This look very similar to the previous question. One might thing that the process should be exactly the same. You could follow that process and get an answer, but that answer would not be valid. The problem, here, is that this is a definite integral, which calculates an area under the curve. Given these bounds, I am looking for the area between 0 and 4. However, this function is undefined at \(x=3\text{,}\) where it has a vertical asymptote. Therefore, the notion of area under this curve is meaningless. There is no connected curve under which I can define an area. This integral has no answer.

Subsection 3.4.2 Integration By Parts

Activity 3.4.7.

Solve this integral using integation by parts.

\begin{equation*} \int x \sin x dx \end{equation*}

Solution.

I choose \(\frac{df}{dx} = \sin x \) and \(g = x \text{.}\) The new functions are \(f = -\cos x \) and \(\frac{dg}{dx} = 1 \text{.}\) Then I apply integration by parts.

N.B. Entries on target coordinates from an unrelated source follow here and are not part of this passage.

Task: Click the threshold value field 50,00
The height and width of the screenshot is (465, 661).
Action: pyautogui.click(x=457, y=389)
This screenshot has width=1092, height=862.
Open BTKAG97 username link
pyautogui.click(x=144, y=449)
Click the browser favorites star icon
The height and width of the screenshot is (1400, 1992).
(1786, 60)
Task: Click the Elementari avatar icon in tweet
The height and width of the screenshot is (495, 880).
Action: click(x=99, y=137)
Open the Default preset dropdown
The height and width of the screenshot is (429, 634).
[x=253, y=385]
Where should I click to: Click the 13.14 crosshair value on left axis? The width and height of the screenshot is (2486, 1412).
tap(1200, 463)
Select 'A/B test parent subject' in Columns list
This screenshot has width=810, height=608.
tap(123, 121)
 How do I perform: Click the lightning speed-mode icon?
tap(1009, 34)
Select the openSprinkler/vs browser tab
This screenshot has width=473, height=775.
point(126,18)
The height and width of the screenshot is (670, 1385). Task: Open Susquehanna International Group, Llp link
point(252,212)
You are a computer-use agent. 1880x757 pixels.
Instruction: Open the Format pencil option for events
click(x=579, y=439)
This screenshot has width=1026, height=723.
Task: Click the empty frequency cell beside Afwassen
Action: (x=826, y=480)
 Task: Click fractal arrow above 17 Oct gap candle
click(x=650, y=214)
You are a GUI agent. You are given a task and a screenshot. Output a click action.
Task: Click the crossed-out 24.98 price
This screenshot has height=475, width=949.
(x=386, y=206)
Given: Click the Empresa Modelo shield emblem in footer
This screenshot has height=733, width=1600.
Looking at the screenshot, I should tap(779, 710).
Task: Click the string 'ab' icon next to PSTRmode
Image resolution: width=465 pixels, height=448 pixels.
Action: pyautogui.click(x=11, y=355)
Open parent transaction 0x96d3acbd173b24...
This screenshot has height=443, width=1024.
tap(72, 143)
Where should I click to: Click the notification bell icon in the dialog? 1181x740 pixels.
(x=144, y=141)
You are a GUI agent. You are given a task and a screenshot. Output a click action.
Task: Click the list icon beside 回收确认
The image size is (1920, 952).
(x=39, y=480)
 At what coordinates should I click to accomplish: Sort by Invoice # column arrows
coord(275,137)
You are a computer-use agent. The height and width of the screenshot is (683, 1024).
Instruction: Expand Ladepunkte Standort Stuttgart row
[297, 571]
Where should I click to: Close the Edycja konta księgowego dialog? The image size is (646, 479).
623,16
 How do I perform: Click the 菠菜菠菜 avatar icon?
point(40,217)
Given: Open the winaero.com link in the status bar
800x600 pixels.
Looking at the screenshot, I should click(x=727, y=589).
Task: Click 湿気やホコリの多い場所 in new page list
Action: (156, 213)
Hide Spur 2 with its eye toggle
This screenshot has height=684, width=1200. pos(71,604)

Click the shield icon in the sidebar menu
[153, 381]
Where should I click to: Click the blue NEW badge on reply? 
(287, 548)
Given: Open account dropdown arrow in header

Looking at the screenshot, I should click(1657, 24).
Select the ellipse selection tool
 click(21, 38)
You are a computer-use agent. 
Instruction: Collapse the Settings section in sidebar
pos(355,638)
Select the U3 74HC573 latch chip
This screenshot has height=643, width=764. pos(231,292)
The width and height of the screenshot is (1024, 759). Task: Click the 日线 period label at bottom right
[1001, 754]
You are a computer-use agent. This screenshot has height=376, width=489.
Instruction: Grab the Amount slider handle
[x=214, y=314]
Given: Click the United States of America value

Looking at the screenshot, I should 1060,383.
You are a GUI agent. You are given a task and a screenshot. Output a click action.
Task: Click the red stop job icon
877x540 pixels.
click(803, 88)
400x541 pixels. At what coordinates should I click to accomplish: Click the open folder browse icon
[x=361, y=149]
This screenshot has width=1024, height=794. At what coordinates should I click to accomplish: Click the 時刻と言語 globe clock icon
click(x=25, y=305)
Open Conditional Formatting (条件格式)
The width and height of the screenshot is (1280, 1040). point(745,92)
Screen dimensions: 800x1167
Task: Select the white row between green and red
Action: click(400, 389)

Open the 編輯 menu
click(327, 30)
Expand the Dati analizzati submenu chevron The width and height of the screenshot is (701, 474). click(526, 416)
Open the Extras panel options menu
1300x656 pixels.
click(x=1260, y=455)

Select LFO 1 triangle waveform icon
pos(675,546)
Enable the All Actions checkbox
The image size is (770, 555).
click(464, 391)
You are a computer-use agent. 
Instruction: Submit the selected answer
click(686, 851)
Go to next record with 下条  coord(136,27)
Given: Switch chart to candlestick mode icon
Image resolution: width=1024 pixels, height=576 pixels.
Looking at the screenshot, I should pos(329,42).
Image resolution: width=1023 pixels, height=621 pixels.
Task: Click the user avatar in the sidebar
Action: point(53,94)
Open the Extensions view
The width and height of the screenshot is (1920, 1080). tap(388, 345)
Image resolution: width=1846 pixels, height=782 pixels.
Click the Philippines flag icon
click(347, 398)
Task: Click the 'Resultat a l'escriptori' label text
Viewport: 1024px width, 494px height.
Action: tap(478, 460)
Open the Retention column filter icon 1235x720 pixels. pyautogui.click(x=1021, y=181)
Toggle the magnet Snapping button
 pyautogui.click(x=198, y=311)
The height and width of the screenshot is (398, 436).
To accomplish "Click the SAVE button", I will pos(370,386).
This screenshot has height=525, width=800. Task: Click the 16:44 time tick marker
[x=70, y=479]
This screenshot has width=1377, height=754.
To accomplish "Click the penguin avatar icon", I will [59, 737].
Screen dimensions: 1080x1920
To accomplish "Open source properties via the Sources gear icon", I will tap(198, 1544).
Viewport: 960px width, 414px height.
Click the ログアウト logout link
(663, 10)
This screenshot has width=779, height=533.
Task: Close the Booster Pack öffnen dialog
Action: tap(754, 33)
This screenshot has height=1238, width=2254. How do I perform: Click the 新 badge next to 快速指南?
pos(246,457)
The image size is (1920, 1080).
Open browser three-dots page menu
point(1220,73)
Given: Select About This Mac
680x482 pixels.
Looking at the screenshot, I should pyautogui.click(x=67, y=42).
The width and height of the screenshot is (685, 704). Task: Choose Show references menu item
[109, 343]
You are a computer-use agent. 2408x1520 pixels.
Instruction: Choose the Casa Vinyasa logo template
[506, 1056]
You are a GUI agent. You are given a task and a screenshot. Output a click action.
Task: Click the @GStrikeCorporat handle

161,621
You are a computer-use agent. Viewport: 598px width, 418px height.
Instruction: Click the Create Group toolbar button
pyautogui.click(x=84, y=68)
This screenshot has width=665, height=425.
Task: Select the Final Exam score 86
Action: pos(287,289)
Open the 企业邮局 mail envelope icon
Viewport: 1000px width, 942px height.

\begin{align*} \int x \sin x dx \amp = -x \cos x + \int \cos x dx \\ \amp = - x \cos x + \sin x + c \end{align*}

Activity 3.4.8.

Solve this integral using integation by parts.

\begin{equation*} \int x^3 \ln x dx \end{equation*}

Solution.

I choose \(\frac{df}{dx} = x^3\) and \(g = \ln x \text{.}\) The new functions are \(f = \frac{x^4}{4}\) and \(\frac{dg}{dx} = \frac{1}{x}\text{.}\) Then I apply integration by parts.

\begin{align*} \int x^3 \ln x dx \amp = \frac{x^4 \ln x}{4} - \int \frac{1}{x} \frac{x^4}{4} dx \\ \amp = \frac{x^4 \ln x}{4} - \frac{1}{4} \int x^3 dx = \frac{x^4 \ln x}{4} - \frac{x^4}{16} + c \end{align*}

Activity 3.4.9.

Solve this integral using integation by parts.

\begin{equation*} \int x^2 \sin x dx \end{equation*}

Solution.

I choose \(\frac{df}{dx} = \sin x\) and \(g = x^2 \text{.}\) The new functions are \(f = -\cos x\) and \(\frac{dg}{dx} = 2x\text{.}\) Then I apply integration by parts.

\begin{align*} \int x^2 \sin x dx \amp = -x^2 \cos x + \int 2x \cos x dx \end{align*}

Now I have to do integration by parts a second time on the remianing integral. I choose \(\frac{df}{dx} = \cos x\) and \(g = 2x \text{.}\) The new functions are \(f = \sin x\) and \(\frac{dg}{dx} = 2\text{.}\) Then I apply integration by parts.

\begin{align*} \int x^2 \sin x dx \amp = -x^2 \cos x + 2x \sin x - \int 2 \sin x dx \\ \amp = -x^2 \cos x + 2x \sin x + 2 \cos x + c \end{align*}

Activity 3.4.10.

Solve this integral using integation by parts.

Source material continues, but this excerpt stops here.